In the two years that have passed since the government finally relented to pressures from malevolent far-right forces and granted a simple referendum of the question ‘Remain or Leave?’, British society has fractured in all directions, at all levels of society. Wherever we go the word ‘Brexit’ echoes, lingering like a bad smell.

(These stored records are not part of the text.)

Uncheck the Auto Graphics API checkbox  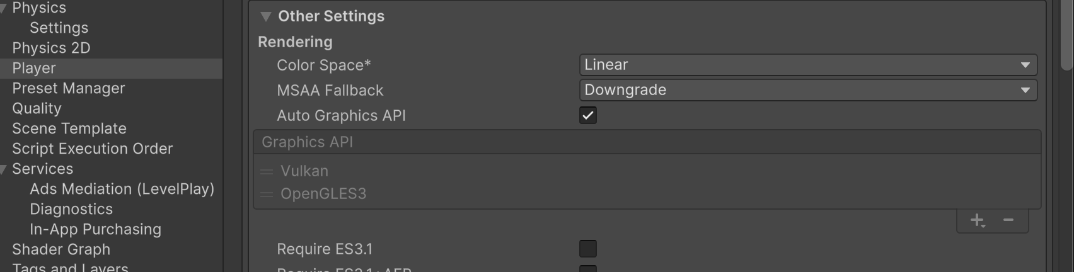587,115
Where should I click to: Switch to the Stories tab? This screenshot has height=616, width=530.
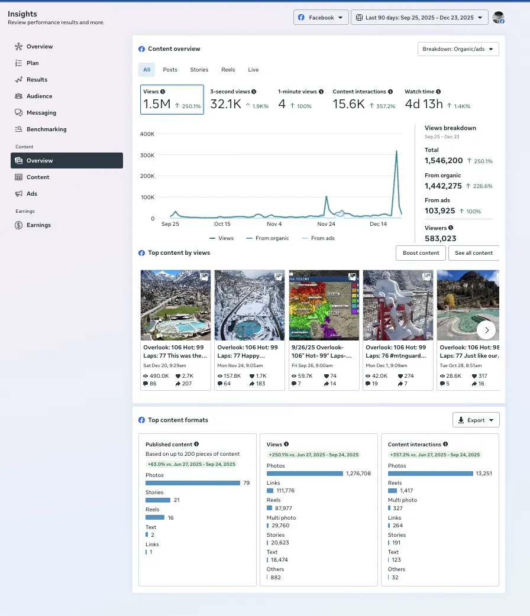click(x=199, y=70)
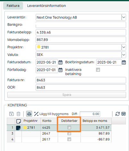
Task: Click the save icon in Kontering toolbar
Action: tap(12, 114)
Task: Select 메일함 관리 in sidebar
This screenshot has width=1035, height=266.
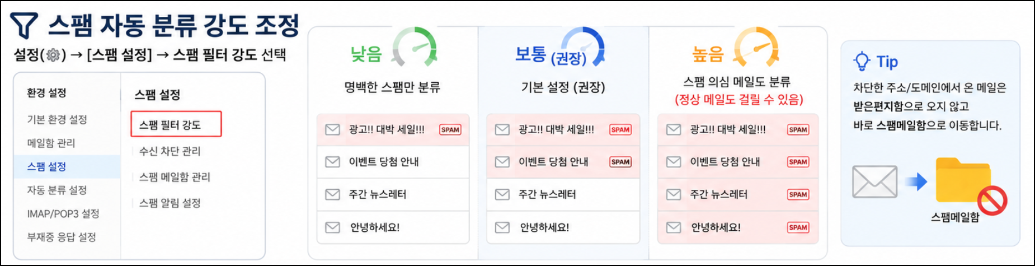Action: [51, 143]
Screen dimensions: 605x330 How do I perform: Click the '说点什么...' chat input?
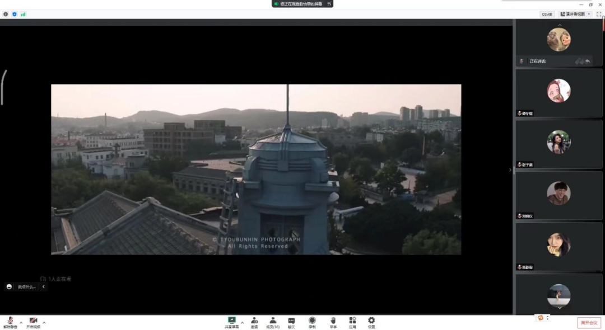(26, 286)
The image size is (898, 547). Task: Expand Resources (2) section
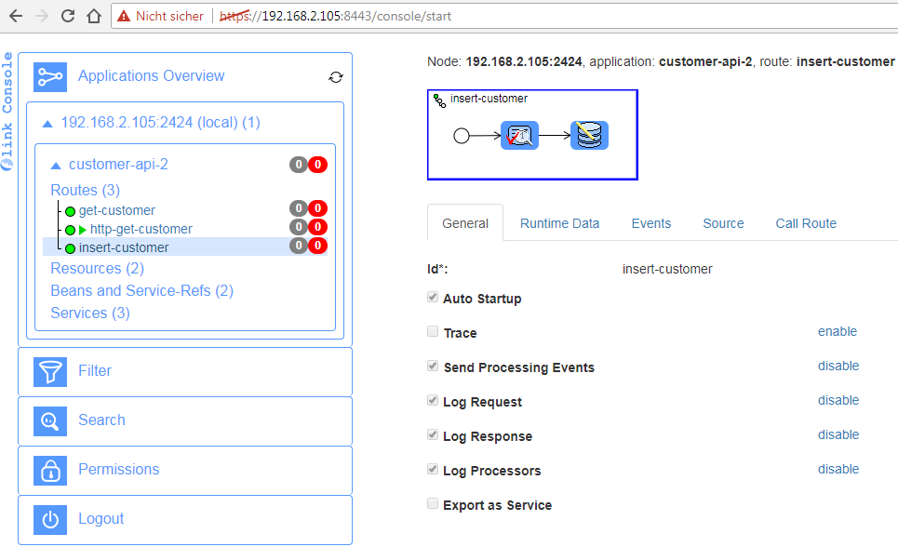(97, 269)
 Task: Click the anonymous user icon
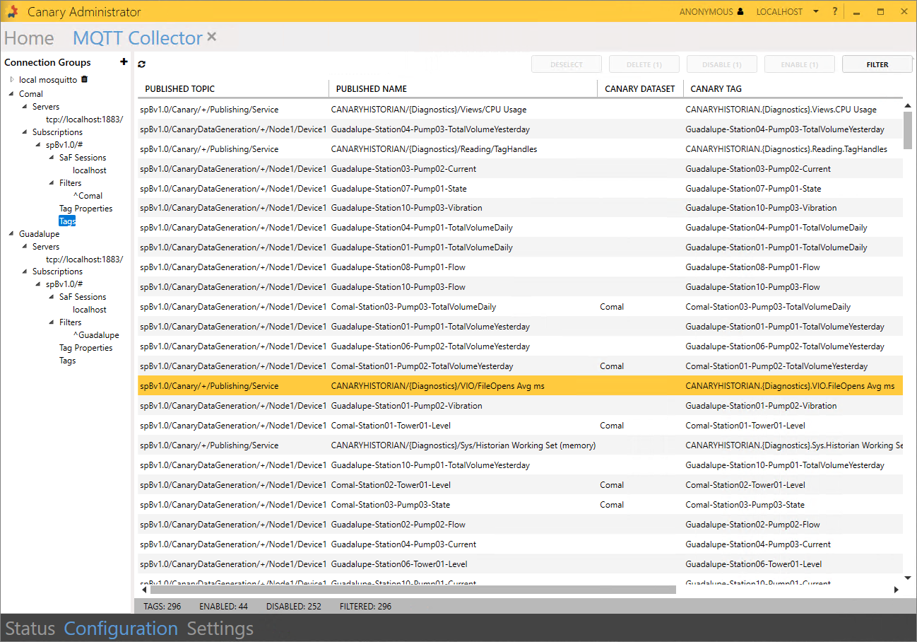click(740, 12)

The latest governmental rejection of Prime Minister’s Theresa May’s Brexit deal and a subsequent vote of no confidence that she only just managed to win by a tiny margin (if she had lost she would have been forced to resign her position, leaving this sinking ship without even a clueless captain) would be comical were not people’s jobs, businesses and entire futures at stake. In decades to come it will make a great film starring a cast of amateur clowns, ancient puppets and braying farm animals. And probably Hugh Grant.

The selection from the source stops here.